On Wed, Mar 30, 2022 at 01:15:58PM +0100, Jonathan Cameron wrote:
> On Tue, 29 Mar 2022 12:53:51 -0700
> Davidlohr Bueso <[email protected]> wrote:
>
> > On Tue, 29 Mar 2022, Adam Manzanares wrote:
> > >> +typedef struct cxl_device_state {
> > >> + MemoryRegion device_registers;
> > >> +
> > >> + /* mmio for device capabilities array - 8.2.8.2 */
> > >> + MemoryRegion device;
> > >> + MemoryRegion caps;
> > >> +
> > >> + /* mmio for the mailbox registers 8.2.8.4 */
> > >> + MemoryRegion mailbox;
> > >> +
> > >> + /* memory region for persistent memory, HDM */
> > >> + uint64_t pmem_size;
> > >
> > >Can we switch this to mem_size and drop the persistent comment? It is my
> > >understanding that HDM is independent of persistence.
> >
> > Agreed, but ideally both volatile and persistent capacities would have been
> > supported in this patchset.
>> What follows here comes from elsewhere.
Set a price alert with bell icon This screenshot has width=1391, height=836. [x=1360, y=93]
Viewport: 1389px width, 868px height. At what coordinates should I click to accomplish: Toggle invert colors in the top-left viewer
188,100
I'm also probably missing specific reasons as to
> > why this isn't the case.
>
> Whilst it doesn't add a huge amount of complexity it does add some
> and the software paths in Linux we were developing this for are pmem focused.
> Hence volatile is on the todo list rather than in this first patch set.
> Not sensible to aim for feature complete in one go.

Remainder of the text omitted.